In the course of time Hotel was changed to Woodville and Mr. James P. Johnson, a highly intelligent merchant was postmaster. After the war Mr. Watson Lewis succeeded in carrying the office back to the cross roads and the place was incorporated under the name of Lewiston.
Mr. Lorenzo Stevenson Webb, post master at Windsor in 1830 was born at Merry Hill. In early life he was the clerk in a store in Edenton which was at one time occupied [by] Joseph Hewes, a signer of the Declaration of Independence. Mr. Webb married Miss Edward Watson and located in Windsor. He was a prosperous merchant. He held the postoffice and was for many years Clerk and Master in Equity. He was the Cashier of the branch of the State bank located here -a bank that did the business for all of this eastern country. Mr. Webb was of the purest life, of the highest integrity. His [d]evotion to Windsor and all its traditions was touching. He lived to be 86 years old.
Mr. John E. Tyler kindly furnishes me th[e] following interesting account of the Britton's Store postoffice:
"R. H. Barnes, who was postmaster at Britton's Store in 1830, was a man of good standing in his community. He kept a tavern [n]ear the spot where the Masonic Hall now stands at Roxobel. G. Hampton Barnes, the Roxobel poet, is his grandson.

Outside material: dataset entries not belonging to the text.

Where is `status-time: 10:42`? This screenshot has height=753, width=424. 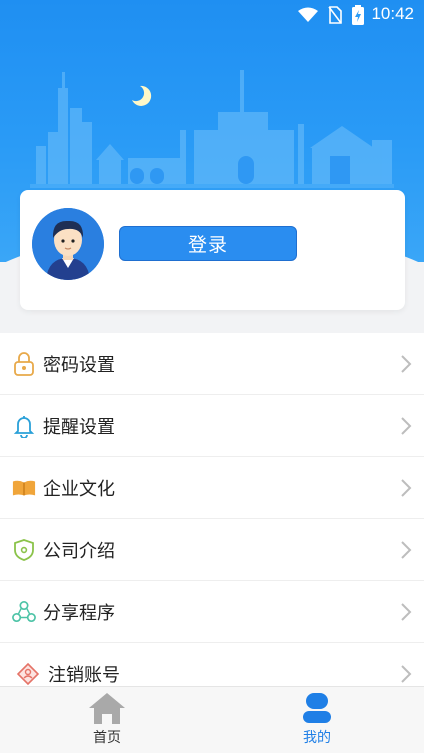
status-time: 10:42 is located at coordinates (392, 14).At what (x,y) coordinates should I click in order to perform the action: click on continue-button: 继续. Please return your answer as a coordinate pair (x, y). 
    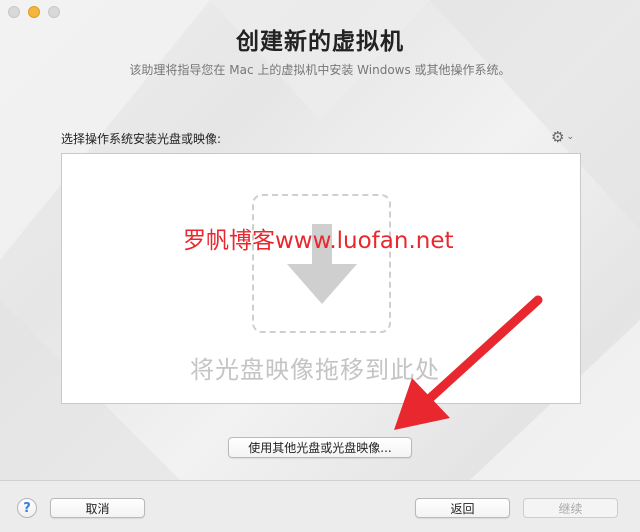
    Looking at the image, I should click on (570, 508).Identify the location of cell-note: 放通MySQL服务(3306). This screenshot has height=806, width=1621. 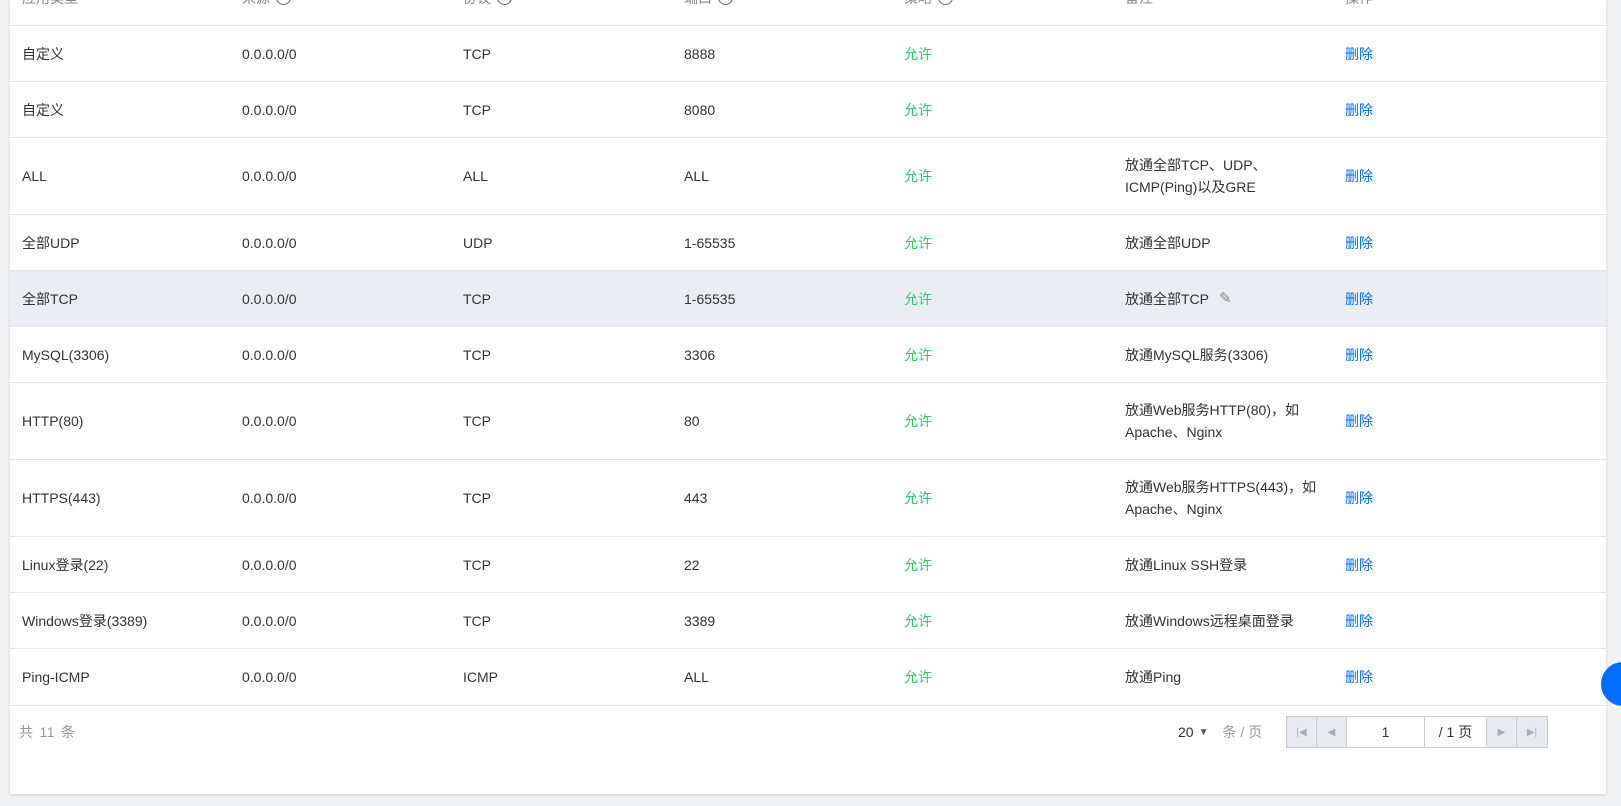
(1225, 354).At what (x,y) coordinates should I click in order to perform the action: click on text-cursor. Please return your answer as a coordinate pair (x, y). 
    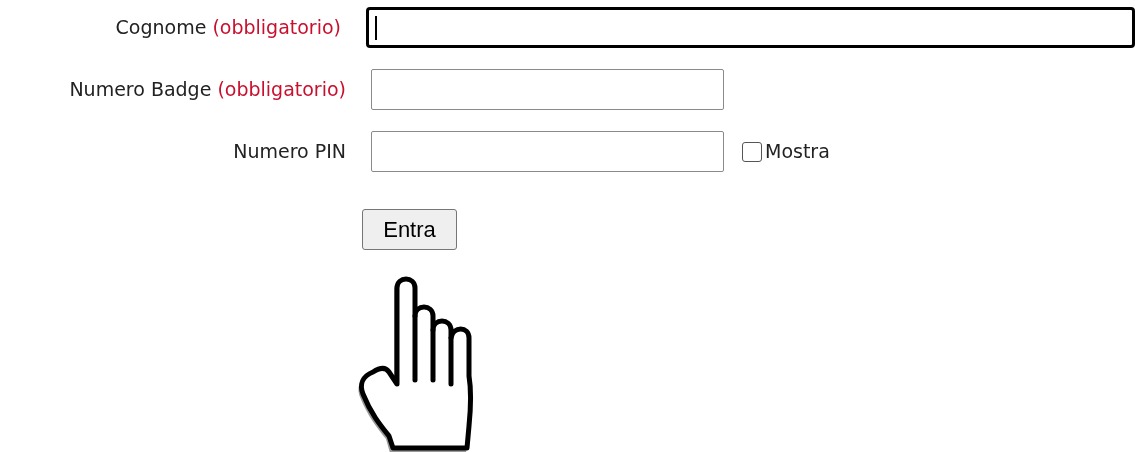
    Looking at the image, I should click on (376, 28).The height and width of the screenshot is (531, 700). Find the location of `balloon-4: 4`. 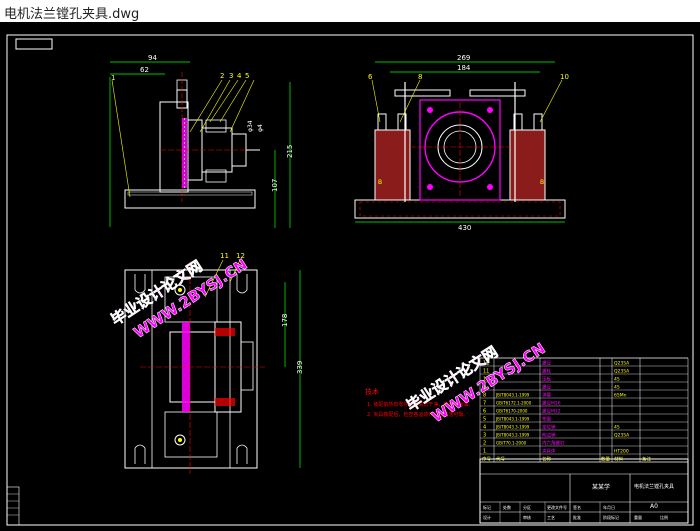

balloon-4: 4 is located at coordinates (240, 76).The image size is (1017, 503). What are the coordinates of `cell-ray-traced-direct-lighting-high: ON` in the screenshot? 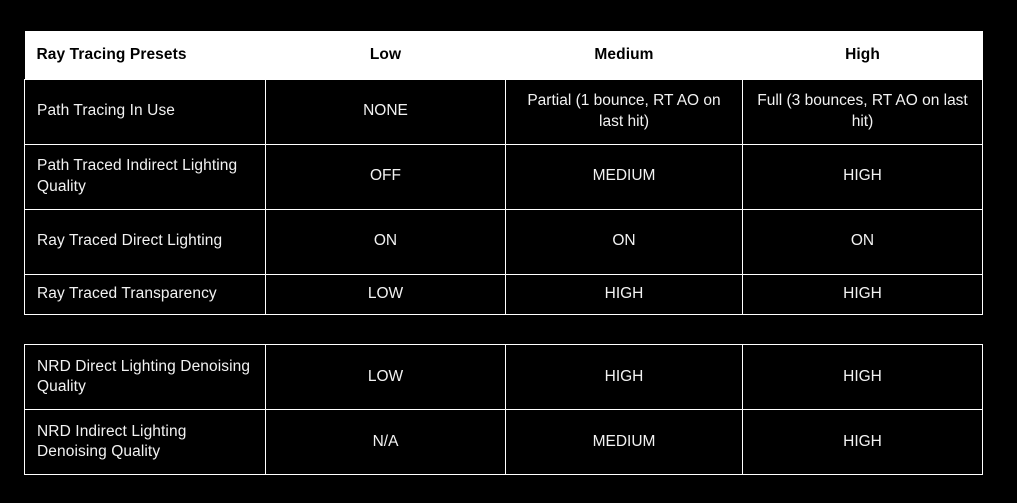 It's located at (862, 242).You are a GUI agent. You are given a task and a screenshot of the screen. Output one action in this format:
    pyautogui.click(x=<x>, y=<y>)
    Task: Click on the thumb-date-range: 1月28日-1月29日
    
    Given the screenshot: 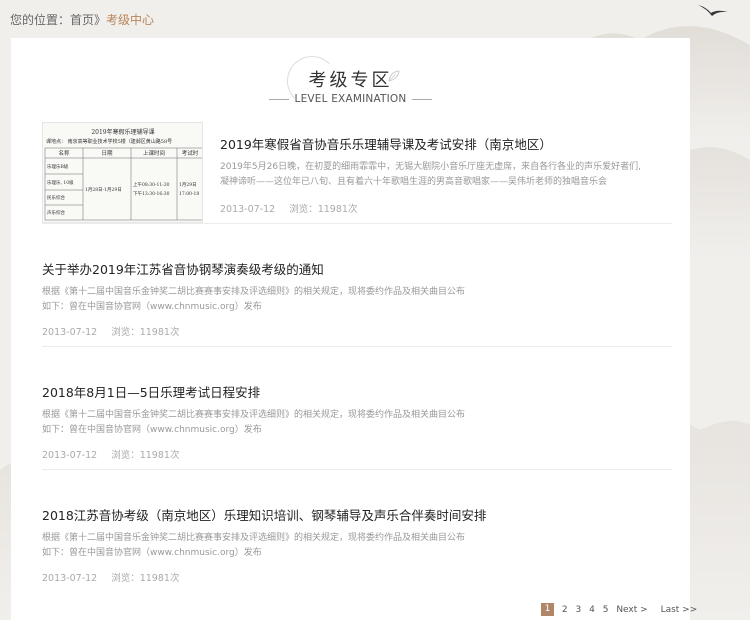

"Col. William Britton came to Bertie county from Petersburg, Va. I do not know the date of his coming. He was the owner of considerable property and a very successful merchant and farmer. Probably the first steam engine ever brought to the county belonged to him. The building in which it s[t]ood was burned to the ground in 1838. The burning was supposed to be the work of an incendiary.
"There was a postoffice in South Carolina called Britton's Neck. The names of the two postoffices being so nearly the same, was the principal reason for changing the name of the postoffice at Britton's Store.
"Col. William Britton highly esteemed a novel by Mrs. She[r]wood entitled - "Roxobel-a Village Tale." This caused him to have the name of the postoffice changed to Roxobel."
C[a]n you not induce Porfessor Webb to establish a course of lecture[s] on local history and traditions. Bertie, Northampton and Hertford counties can furnish material of that sort for many volumes.

FRANCIS D. WINSTON.


"The Patron and Gleaner", Andrew J. Conner, ed., Rich Square, Northampton County N.C.